Exercise directions:
Please reproduce the passage about the cuneiform tablet from "While the Hebrew" to "kingdom of Israel.", word for word.

───── Text provided ─────

A Cuneiform Tablet Is Rare Evidence of Babylonian Presence in Samaria

While the Hebrew Bible and other ancient texts document the fall of the kingdom of Judah to the Babylonians in 597 BCE, much less is known about the fate of the northern part of the Land of Israel. A newly discovered inscription sheds light on the question, as Rachel Bernstein writes:

The cuneiform tablet documenting a slave sale refers to a pym weight, a polished stone weighing about one quarter of an ounce. Since these stones were in common use in biblical Israel but not in ancient Mesopotamia, [the two scholars who analyzed the artifact] concluded that the text was written in the Levant, and reflected a business transaction regarding movable property, namely slaves, in the biblical kingdom of Israel.

───── Rows ─────

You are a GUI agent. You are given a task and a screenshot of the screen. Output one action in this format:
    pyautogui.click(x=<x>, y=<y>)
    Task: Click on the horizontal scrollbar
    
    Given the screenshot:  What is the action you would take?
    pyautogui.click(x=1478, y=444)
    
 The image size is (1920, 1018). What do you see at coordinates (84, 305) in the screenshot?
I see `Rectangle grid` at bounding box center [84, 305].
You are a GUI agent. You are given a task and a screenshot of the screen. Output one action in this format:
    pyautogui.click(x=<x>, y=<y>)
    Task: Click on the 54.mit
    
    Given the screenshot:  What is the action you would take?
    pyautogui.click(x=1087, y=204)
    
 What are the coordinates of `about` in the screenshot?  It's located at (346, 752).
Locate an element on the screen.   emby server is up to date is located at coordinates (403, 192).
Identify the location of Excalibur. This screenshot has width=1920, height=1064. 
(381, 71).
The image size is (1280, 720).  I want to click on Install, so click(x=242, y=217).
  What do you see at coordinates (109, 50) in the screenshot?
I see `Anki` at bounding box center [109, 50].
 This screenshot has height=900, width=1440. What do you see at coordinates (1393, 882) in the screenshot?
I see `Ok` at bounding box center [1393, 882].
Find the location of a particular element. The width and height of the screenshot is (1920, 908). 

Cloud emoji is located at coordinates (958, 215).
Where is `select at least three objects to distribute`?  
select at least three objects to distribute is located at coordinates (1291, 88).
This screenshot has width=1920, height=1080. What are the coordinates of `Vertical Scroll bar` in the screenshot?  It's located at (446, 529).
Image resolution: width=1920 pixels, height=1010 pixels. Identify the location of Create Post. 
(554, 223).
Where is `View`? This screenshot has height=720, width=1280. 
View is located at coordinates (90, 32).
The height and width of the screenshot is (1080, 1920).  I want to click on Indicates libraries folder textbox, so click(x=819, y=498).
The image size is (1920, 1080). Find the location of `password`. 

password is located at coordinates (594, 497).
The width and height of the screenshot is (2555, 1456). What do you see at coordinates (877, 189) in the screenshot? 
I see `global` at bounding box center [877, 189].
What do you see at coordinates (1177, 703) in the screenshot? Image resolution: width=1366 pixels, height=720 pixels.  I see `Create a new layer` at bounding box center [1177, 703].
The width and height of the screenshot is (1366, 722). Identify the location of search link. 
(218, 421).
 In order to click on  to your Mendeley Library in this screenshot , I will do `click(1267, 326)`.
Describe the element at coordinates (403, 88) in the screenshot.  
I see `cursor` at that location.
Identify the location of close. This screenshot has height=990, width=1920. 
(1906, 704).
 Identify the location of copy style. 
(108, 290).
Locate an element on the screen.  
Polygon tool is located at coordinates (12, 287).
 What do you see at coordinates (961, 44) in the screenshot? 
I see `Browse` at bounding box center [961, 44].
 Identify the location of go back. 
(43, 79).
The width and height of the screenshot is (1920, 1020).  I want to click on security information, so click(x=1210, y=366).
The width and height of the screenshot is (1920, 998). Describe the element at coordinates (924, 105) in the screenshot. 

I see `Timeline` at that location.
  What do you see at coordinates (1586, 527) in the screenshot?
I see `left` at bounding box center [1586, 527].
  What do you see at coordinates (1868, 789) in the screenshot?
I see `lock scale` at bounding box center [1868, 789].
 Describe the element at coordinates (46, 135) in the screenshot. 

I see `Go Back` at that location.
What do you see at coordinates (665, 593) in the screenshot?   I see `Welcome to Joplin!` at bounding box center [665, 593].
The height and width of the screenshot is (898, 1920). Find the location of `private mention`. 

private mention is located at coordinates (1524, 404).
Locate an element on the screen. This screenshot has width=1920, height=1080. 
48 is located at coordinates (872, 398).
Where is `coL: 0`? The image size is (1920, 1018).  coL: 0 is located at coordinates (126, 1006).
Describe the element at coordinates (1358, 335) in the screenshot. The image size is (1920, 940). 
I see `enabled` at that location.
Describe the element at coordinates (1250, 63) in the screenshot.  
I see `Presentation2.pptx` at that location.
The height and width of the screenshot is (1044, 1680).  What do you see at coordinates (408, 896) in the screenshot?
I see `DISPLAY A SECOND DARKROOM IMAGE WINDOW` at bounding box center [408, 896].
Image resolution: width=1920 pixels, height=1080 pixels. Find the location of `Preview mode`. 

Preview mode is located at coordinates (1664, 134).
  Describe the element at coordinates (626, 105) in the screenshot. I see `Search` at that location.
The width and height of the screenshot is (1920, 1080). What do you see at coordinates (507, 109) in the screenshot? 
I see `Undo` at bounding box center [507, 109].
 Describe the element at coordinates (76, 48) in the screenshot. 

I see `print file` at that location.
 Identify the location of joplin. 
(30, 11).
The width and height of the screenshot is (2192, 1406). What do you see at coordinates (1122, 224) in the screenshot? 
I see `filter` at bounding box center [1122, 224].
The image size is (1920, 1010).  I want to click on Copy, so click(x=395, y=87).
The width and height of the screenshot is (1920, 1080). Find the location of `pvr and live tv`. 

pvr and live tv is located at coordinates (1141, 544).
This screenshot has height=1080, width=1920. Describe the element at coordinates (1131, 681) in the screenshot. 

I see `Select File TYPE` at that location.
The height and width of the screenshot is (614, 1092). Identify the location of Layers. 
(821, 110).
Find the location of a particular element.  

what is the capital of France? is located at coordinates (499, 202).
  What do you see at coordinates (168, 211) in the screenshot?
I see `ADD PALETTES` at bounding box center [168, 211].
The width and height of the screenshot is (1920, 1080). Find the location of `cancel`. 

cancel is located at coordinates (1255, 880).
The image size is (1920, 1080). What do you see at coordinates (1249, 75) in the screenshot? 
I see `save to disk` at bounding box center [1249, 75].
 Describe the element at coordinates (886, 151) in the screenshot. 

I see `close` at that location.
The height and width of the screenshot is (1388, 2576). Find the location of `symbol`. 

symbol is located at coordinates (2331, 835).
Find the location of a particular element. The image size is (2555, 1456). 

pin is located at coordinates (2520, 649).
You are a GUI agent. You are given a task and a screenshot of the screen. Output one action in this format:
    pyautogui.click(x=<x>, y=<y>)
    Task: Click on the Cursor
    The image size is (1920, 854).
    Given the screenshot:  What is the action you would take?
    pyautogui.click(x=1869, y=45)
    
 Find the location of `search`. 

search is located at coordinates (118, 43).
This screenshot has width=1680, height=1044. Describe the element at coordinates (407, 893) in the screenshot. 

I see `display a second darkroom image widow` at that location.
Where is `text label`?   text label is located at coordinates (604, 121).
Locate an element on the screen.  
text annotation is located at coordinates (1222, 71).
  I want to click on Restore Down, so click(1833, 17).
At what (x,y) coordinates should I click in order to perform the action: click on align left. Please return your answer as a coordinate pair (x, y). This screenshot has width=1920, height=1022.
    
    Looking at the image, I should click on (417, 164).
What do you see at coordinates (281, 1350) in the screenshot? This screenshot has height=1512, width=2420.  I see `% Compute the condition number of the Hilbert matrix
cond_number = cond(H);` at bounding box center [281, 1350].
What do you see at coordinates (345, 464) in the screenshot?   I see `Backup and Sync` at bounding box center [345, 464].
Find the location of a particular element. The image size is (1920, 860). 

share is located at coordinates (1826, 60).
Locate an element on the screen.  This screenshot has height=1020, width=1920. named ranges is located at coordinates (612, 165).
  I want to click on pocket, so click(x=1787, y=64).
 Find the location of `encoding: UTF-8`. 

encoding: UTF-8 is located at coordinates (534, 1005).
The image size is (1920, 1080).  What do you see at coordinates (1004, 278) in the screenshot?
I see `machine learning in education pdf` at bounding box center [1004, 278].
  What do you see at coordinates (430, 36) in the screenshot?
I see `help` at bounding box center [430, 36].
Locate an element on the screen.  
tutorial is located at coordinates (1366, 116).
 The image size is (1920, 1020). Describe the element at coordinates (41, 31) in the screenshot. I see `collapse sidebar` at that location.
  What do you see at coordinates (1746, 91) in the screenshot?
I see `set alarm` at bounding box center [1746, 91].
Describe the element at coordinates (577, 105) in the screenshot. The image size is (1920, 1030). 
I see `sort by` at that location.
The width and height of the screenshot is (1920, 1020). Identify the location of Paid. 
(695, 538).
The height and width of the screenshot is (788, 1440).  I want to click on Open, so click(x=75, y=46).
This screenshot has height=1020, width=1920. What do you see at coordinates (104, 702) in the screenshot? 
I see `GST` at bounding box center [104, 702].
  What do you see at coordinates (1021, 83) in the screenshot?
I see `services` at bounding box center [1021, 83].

─────

Complete output:
While the Hebrew Bible and other ancient texts document the fall of the kingdom of Judah to the Babylonians in 597 BCE, much less is known about the fate of the northern part of the Land of Israel. A newly discovered inscription sheds light on the question, as Rachel Bernstein writes:

The cuneiform tablet documenting a slave sale refers to a pym weight, a polished stone weighing about one quarter of an ounce. Since these stones were in common use in biblical Israel but not in ancient Mesopotamia, [the two scholars who analyzed the artifact] concluded that the text was written in the Levant, and reflected a business transaction regarding movable property, namely slaves, in the biblical kingdom of Israel.